▶ _SUPPLIED PASSAGE_

Well, it's about time...now if only they would play 24 online.


----------



## panicbird (Feb 7, 2007)

LadyFlynt said:


> Well, it's about time...now if only they would play 24 online.



This may be just what you are looking for:
http://www.myspace.com/fox


----------



## tellville (Feb 7, 2007)

Excellent!


----------



## LadyFlynt (Feb 7, 2007)

panicbird said:


> This may be just what you are looking for:
> http://www.myspace.com/fox



Awesome! Thank you! Hubby will be thrilled!


----------



## tellville (Feb 9, 2007)

<Potential Spoilers>

















Wow, that was an interesting episode. The whole bus thing was creepy. I wonder if somehow the Company orchestrated that? But it didn't seem orchestrated, just creepy. 

I remember Ben saying he grew up on the Island. So how did he become the boss if the people are imported? I hope they answer that one.


----------



## ReformedWretch (Feb 9, 2007)

▶ _RAW DATA_
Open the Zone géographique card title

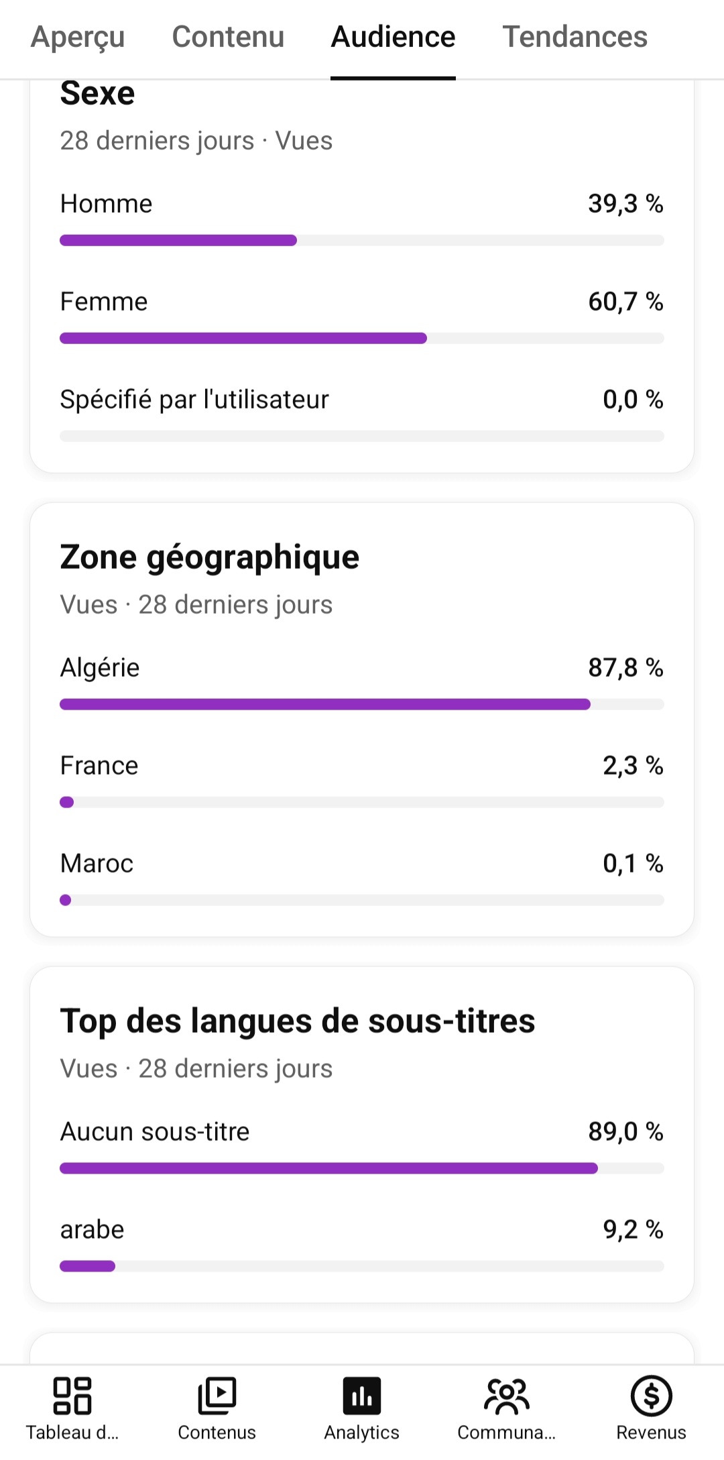pyautogui.click(x=210, y=558)
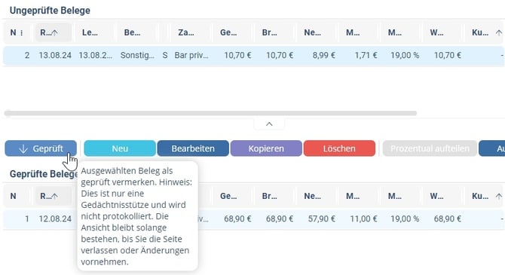Viewport: 505px width, 275px height.
Task: Open column options dots next to N header
Action: point(22,32)
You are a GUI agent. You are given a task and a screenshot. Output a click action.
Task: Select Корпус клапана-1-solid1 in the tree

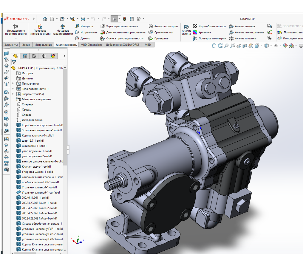click(x=38, y=135)
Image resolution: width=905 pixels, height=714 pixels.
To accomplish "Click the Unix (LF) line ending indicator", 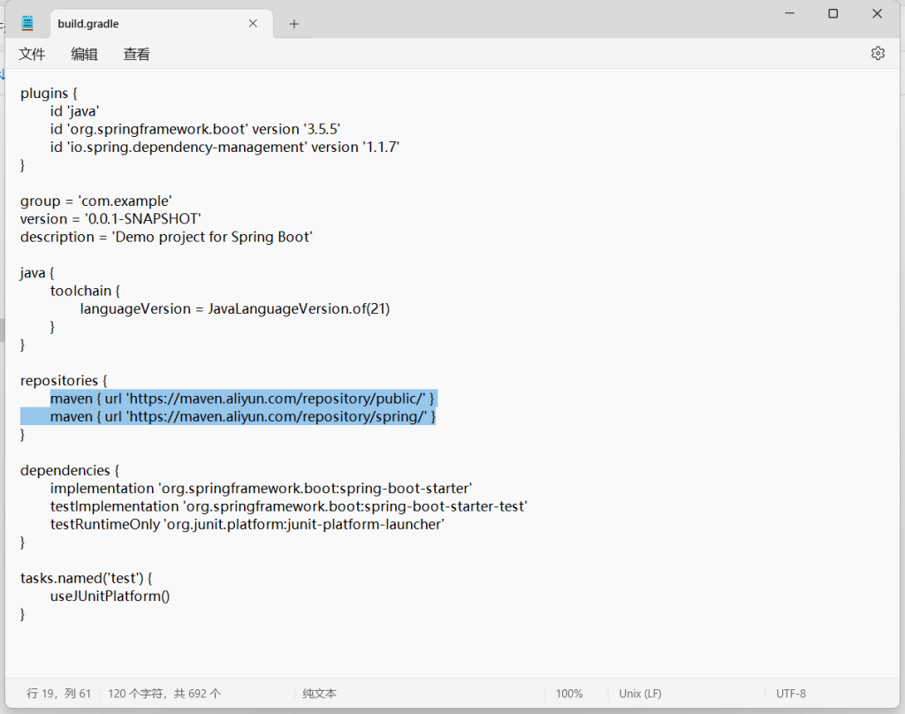I will (x=640, y=694).
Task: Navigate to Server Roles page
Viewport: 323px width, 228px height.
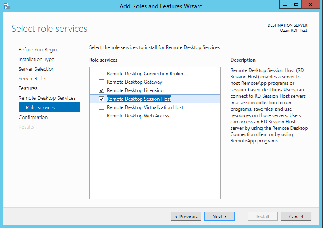Action: tap(32, 79)
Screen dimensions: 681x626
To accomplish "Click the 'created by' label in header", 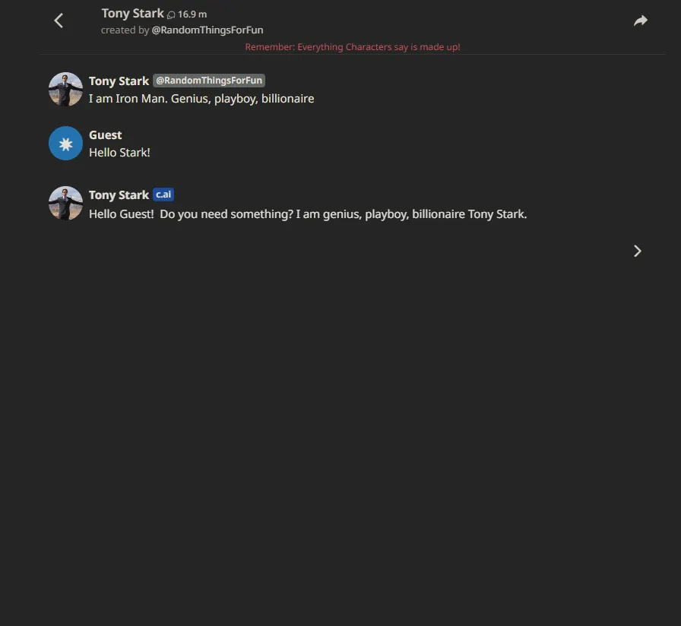I will pos(125,30).
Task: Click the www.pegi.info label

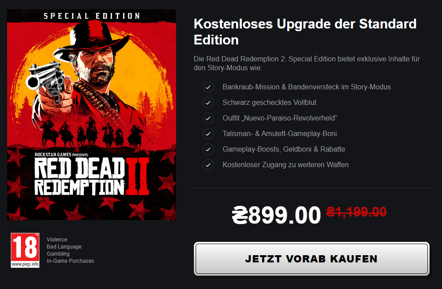Action: pos(25,264)
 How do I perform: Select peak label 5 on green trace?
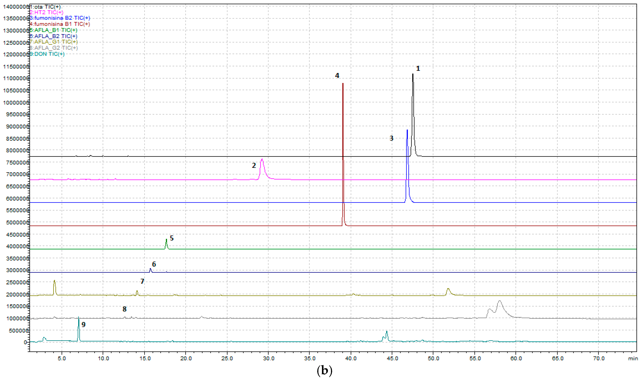172,238
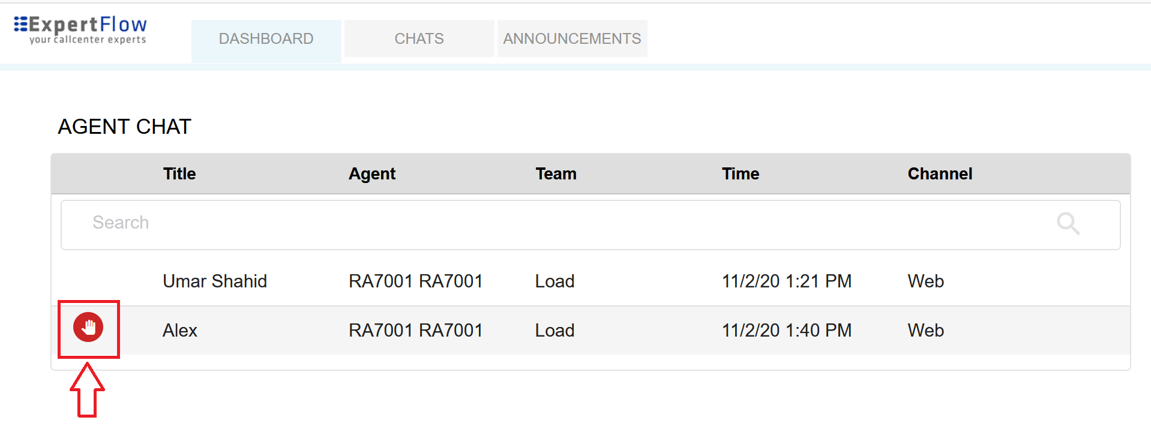1151x432 pixels.
Task: Select agent RA7001 in Umar Shahid's row
Action: click(416, 281)
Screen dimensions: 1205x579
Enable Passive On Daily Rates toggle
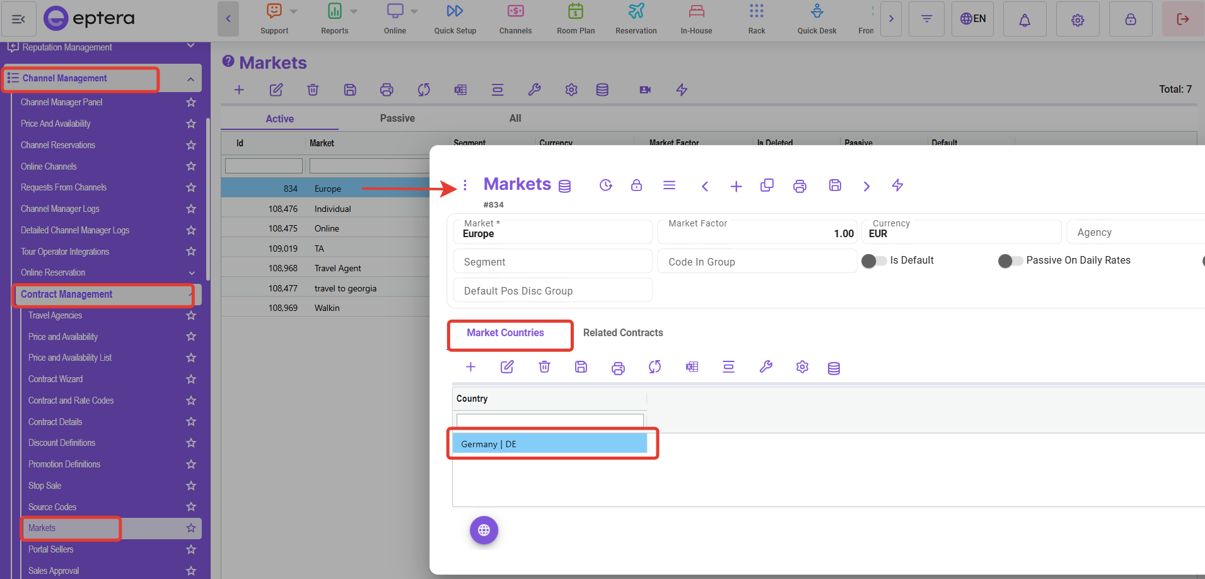pyautogui.click(x=1010, y=260)
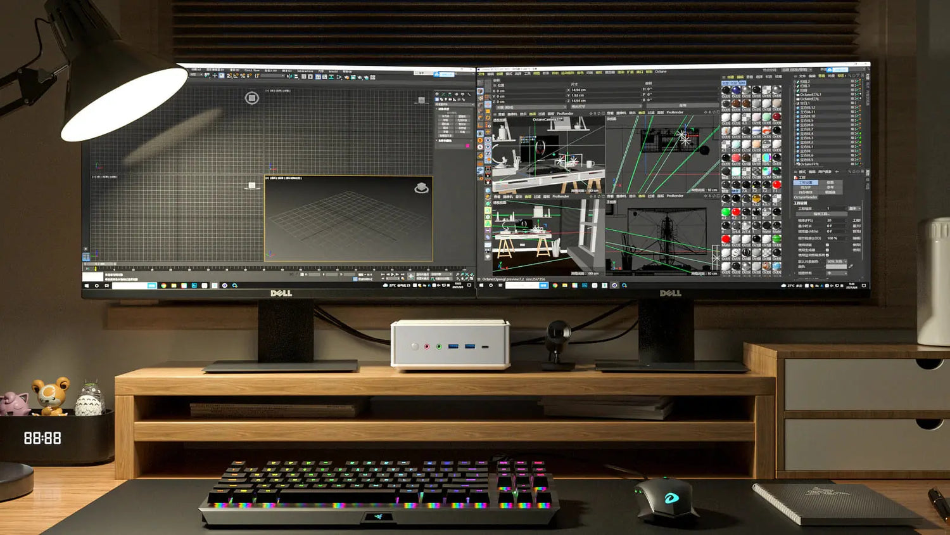Open the Octane menu in Cinema 4D menu bar

[661, 72]
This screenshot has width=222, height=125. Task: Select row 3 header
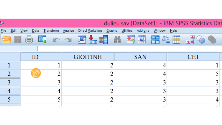10,83
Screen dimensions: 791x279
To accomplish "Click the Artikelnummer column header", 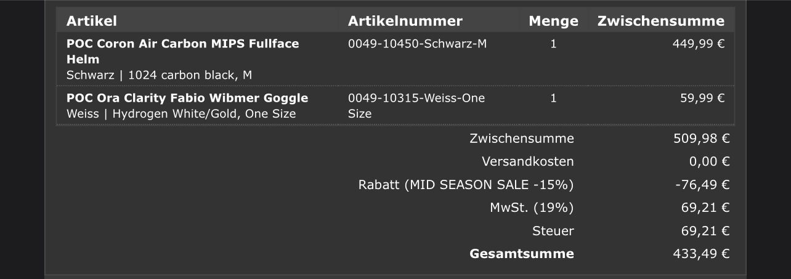I will point(405,21).
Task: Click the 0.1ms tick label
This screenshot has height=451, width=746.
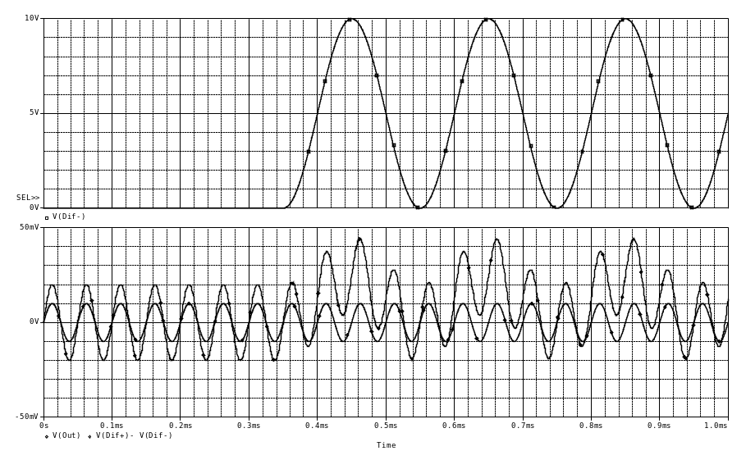Action: pyautogui.click(x=112, y=426)
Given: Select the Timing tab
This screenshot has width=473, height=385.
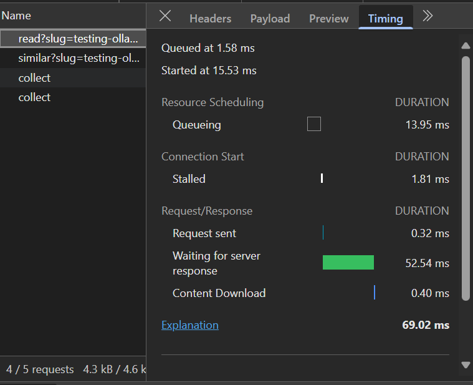Looking at the screenshot, I should point(385,19).
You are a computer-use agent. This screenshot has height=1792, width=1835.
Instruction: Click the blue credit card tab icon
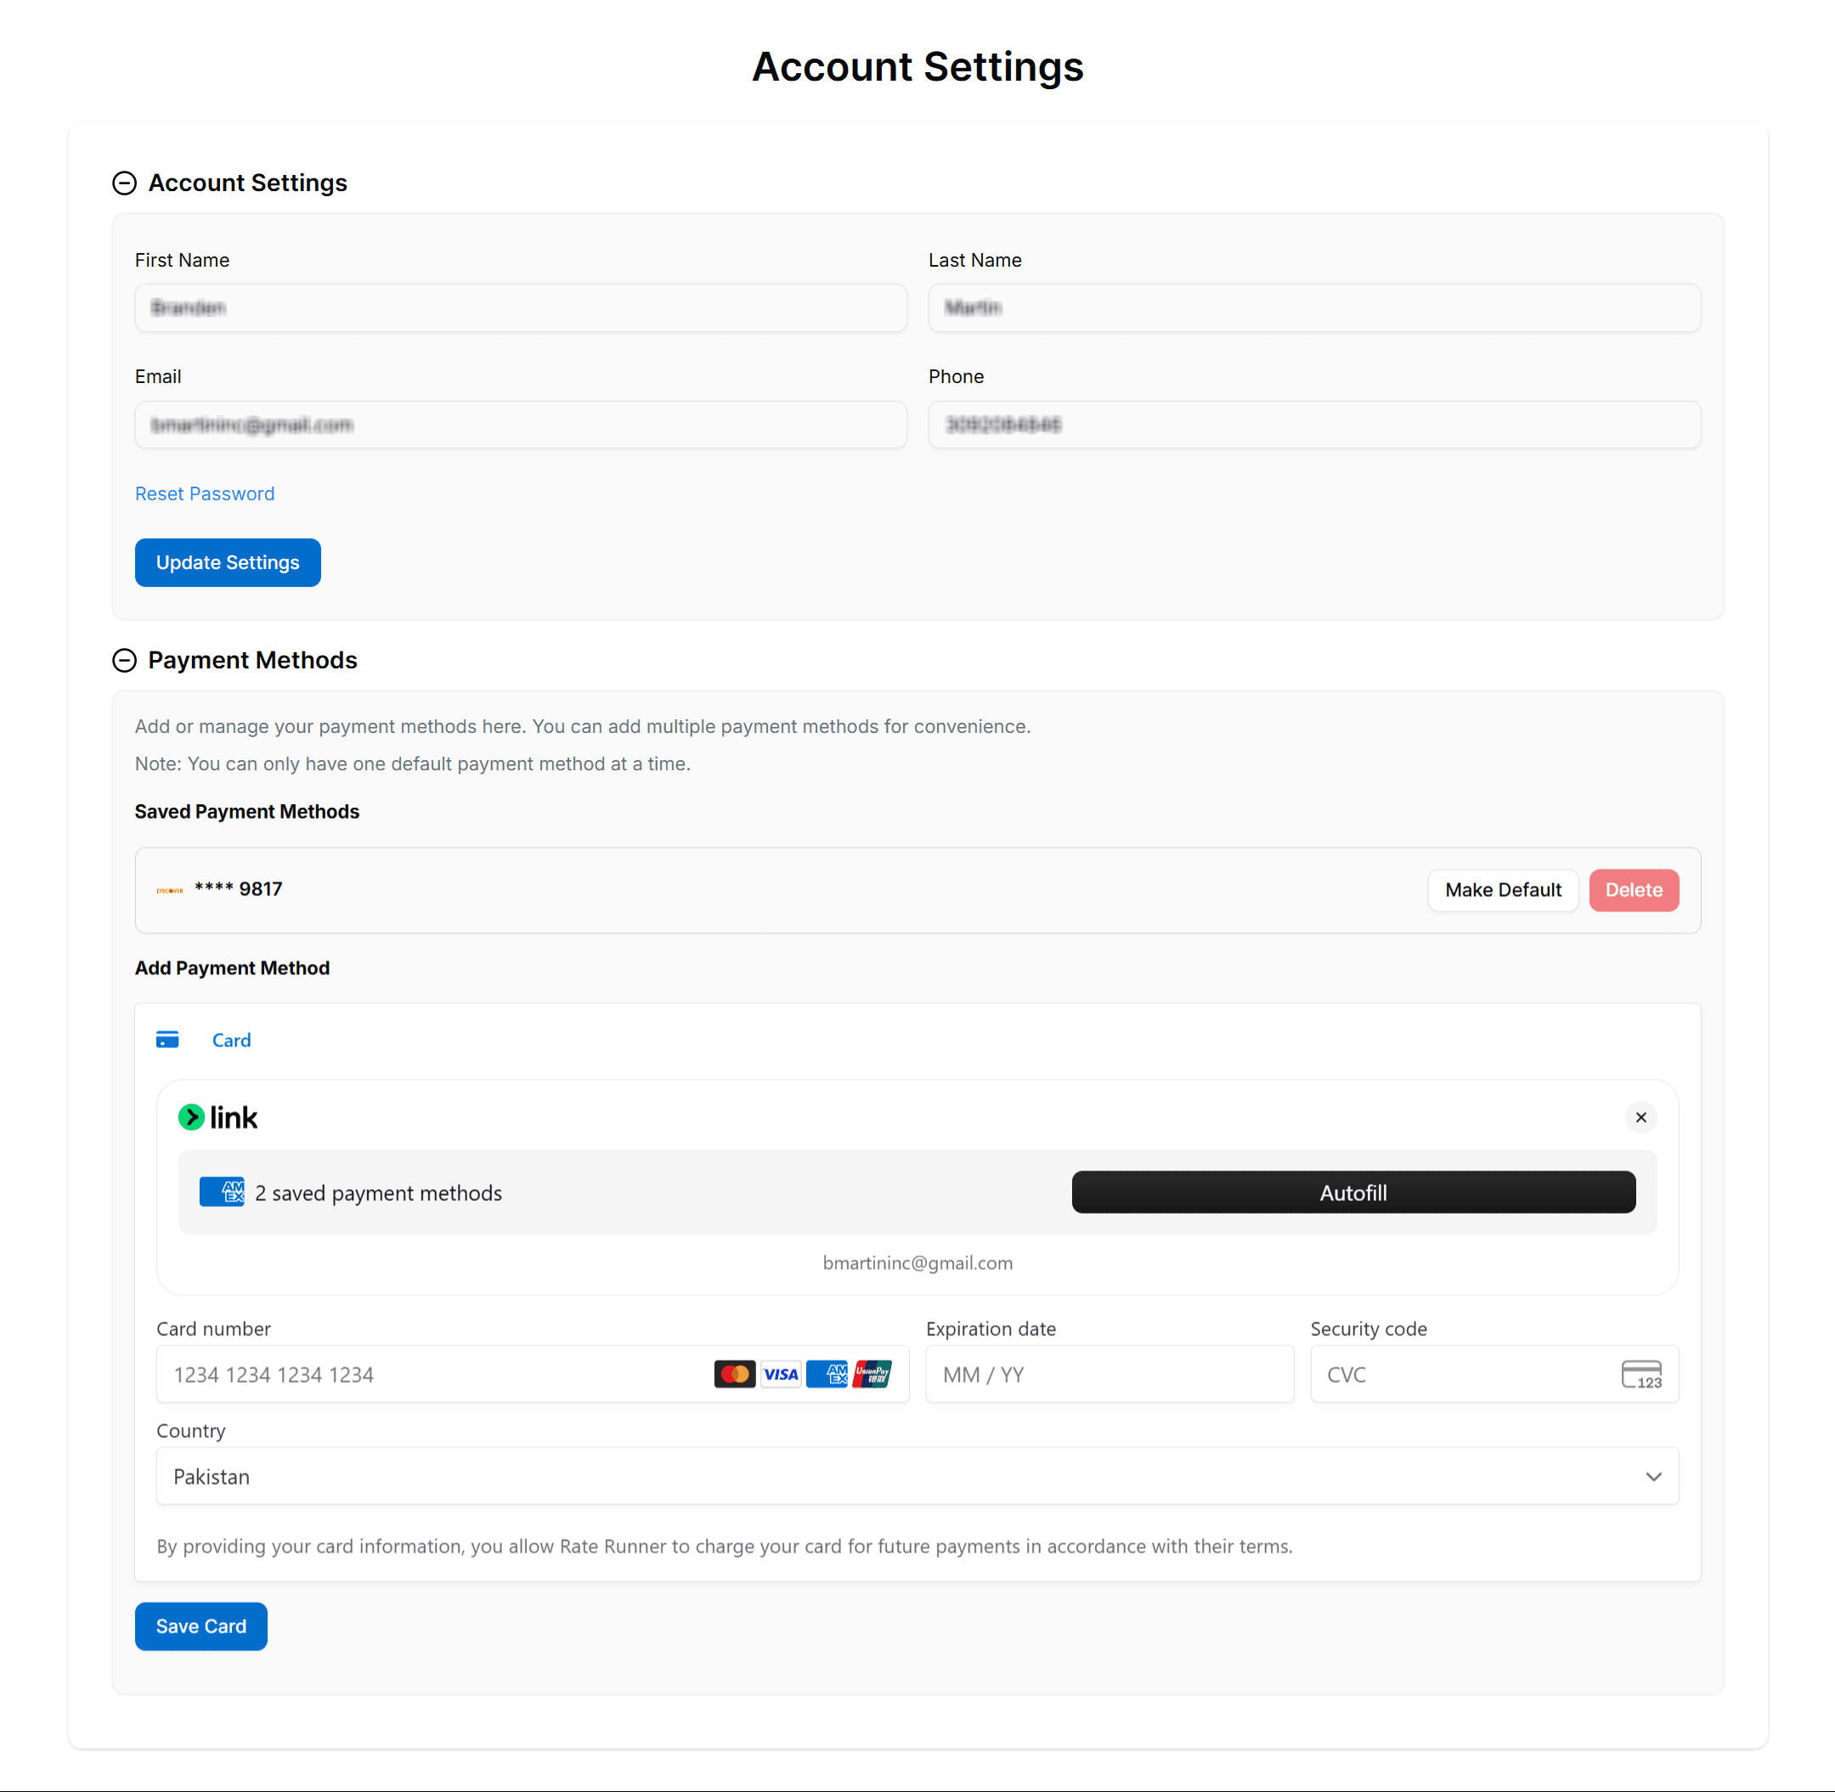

▶ _SET EXERCISE 1_
In the TV-show forum thread, where does tellville recall Ben saying he grew up?
▶ _SET EXERCISE 2_
Condense the paragraph of the TV-show forum thread that begins "Wow, that was an interesting episode" into a short bulleted list.
▶ _SET EXERCISE 3_
Carry the TV-show forum thread forward by writing the post that follows ReformedWretch's name and date.
The listing has no connection to the TV-show forum thread.

▶ _REPLY 1_
On the Island.

▶ _REPLY 2_
- The episode was interesting.
- The bus scene was creepy.
- The poster wonders whether the Company orchestrated it, though it didn't seem orchestrated.

▶ _REPLY 3_
I thought it was clear that the company was behind the bus accident. They seem to be going the direction of some company seeking the answers to lifes questions being behind the island. This episode took a pretty big step at seeming to confirm that.


----------



## tellville (Feb 9, 2007)

I just have to say that your new avatar Adam is hilarious! <in a good way  >

Also, I think you may be on to something with your theory.


----------



## bowhunter1961 (Feb 10, 2007)

yes, the company was behind the bus. ian, the guy that showed up in the morgue, was on the island with her. also, the co. logo is the same shape as the dharma logo.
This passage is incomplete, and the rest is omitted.